As a stand-alone function, this is what I'm trying to optimize. My numbers are small enough integers that double (or even float) can exactly represent them, but rounding error in sqrt results must not change the outcome.

// known pre-condition: a1 < a2 in case that helps bool is_smaller(unsigned a1, unsigned b1, unsigned a2, unsigned b2) { return a1+sqrt(b1) < a2+sqrt(b2); // computed mathematically exactly } 

Test case: is_smaller(900000, 1000000, 900001, 998002) should return true, but as shown in comments by @wim computing it with sqrtf() would return false.

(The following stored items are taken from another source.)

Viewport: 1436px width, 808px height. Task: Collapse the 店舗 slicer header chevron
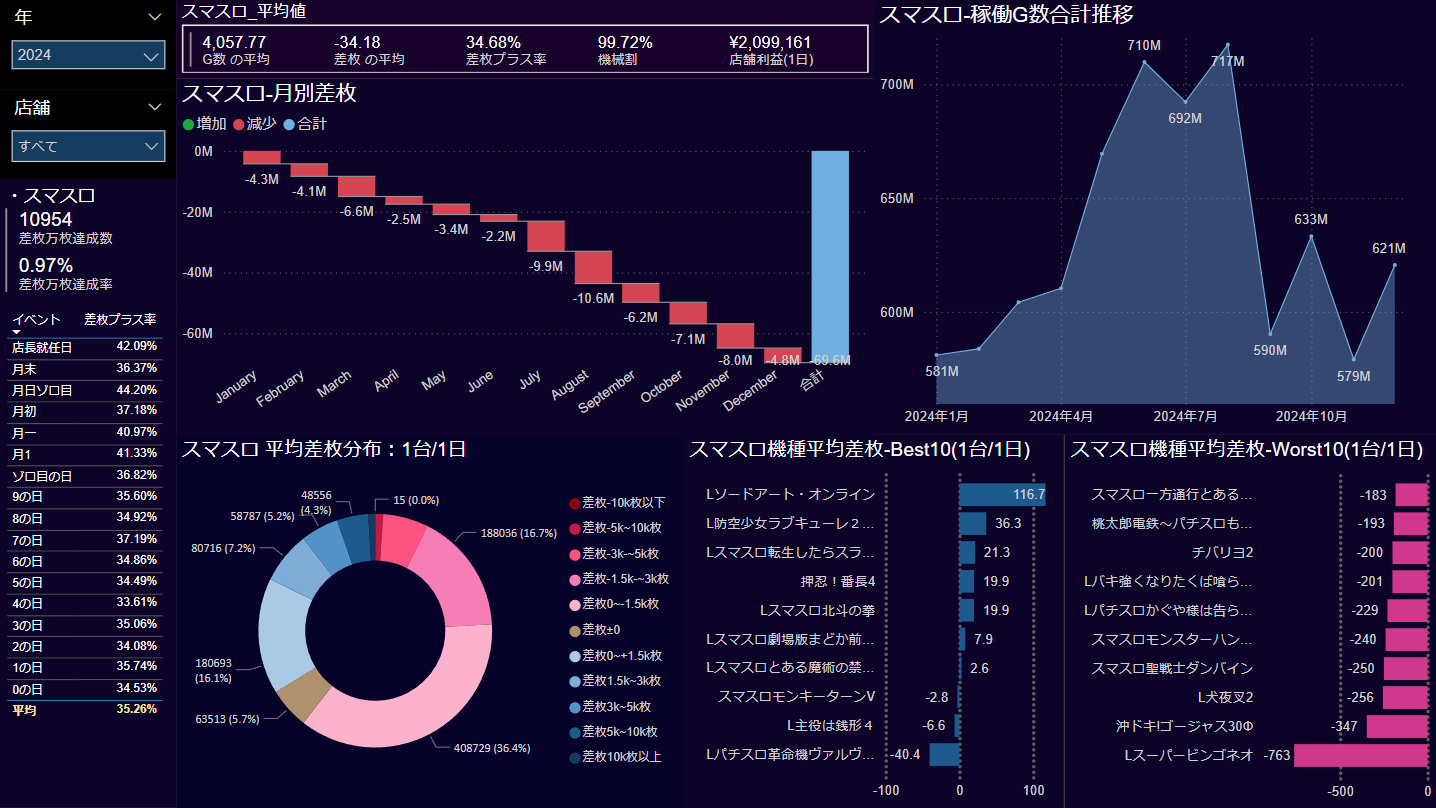click(x=154, y=107)

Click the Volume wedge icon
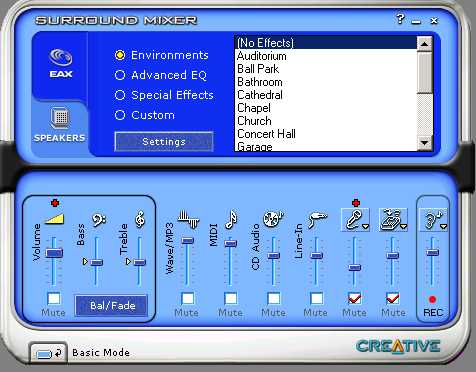pyautogui.click(x=54, y=219)
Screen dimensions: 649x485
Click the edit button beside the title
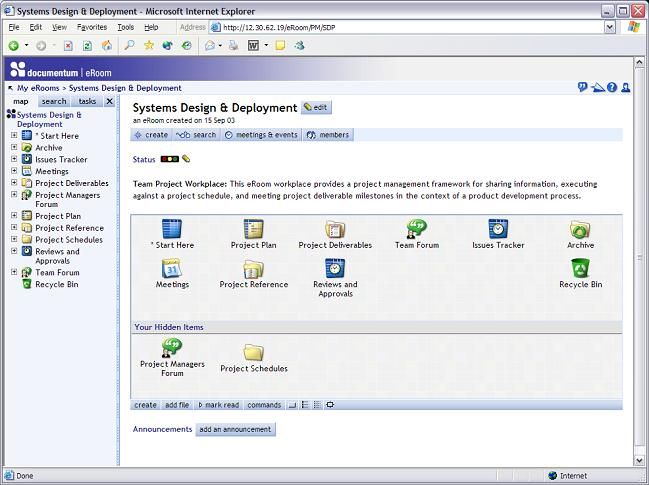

So would (int)sqrt() to truncate back to integer.

a1+sqrt(b1) = 90100 and a2+sqrt(b2) = 901000.00050050037512481206. The nearest float to that is exactly 90100.

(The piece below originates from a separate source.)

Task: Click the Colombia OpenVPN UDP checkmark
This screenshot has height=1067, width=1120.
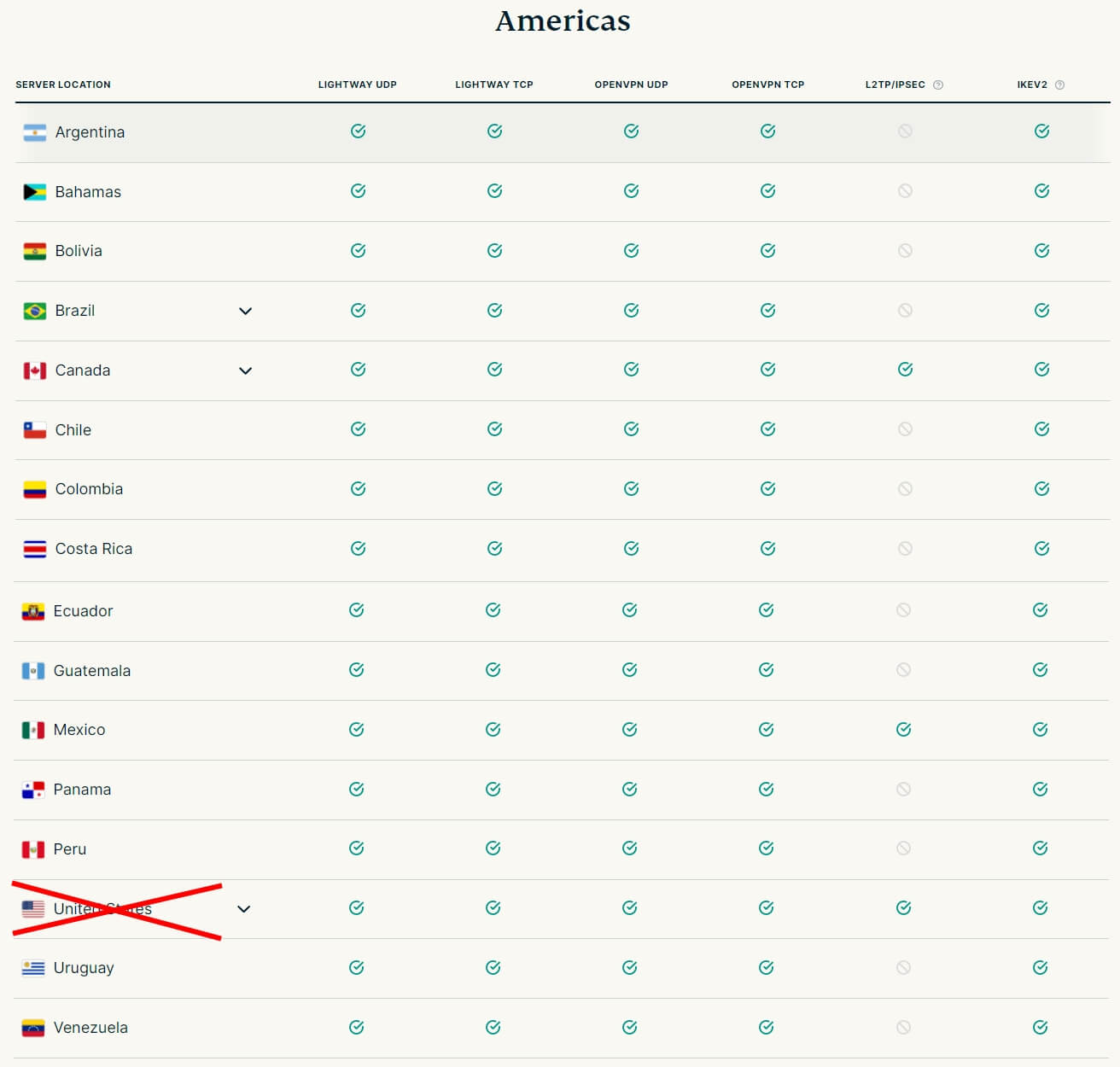Action: coord(631,489)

As the sqrt() function is generally quite expensive even on modern x86-64 when fully inlined as a sqrtsd instruction, I'm trying to avoid calling sqrt() as far as possible.

Removing sqrt by squaring potentially also avoids any danger of rounding errors by making all computation exact.

If instead the function was something like this ...

bool is_smaller(unsigned a1, unsigned b1, unsigned x) { return a1+sqrt(b1) < x; } 

... then I could just do return x-a1>=0 && static_cast<uint64_t>(x-a1)*(x-a1)>b1;

But now since there are two sqrt(...) terms, I cannot do the same algebraic manipulation.

I could square the values twice, by using this formula:

 a1 + sqrt(b1) = a2 + sqrt(b2) <==> a1 - a2 = sqrt(b2) - sqrt(b1) <==> (a1 - a2) * (a1 - a2) = b1 + b2 - 2 * sqrt(b1) * sqrt(b2) <==> (a1 - a2) * (a1 - a2) = b1 + b2 - 2 * sqrt(b1 * b2) <==> (a1 - a2) * (a1 - a2) - (b1 + b2) = - 2 * sqrt(b1 * b2) <==> ((b1 + b2) - (a1 - a2) * (a1 - a2)) / 2 = sqrt(b1 * b2) <==> ((b1 + b2) - (a1 - a2) * (a1 - a2)) * ((b1 + b2) - (a1 - a2) * (a1 - a2)) / 4 = b1 * b2 

Unsigned division by 4 is cheap because it is just a bitshift, but since I square the numbers twice I will need to use 128-bit integers and I will need to introduce a few >=0 checks (because I'm comparing inequality instead of equality).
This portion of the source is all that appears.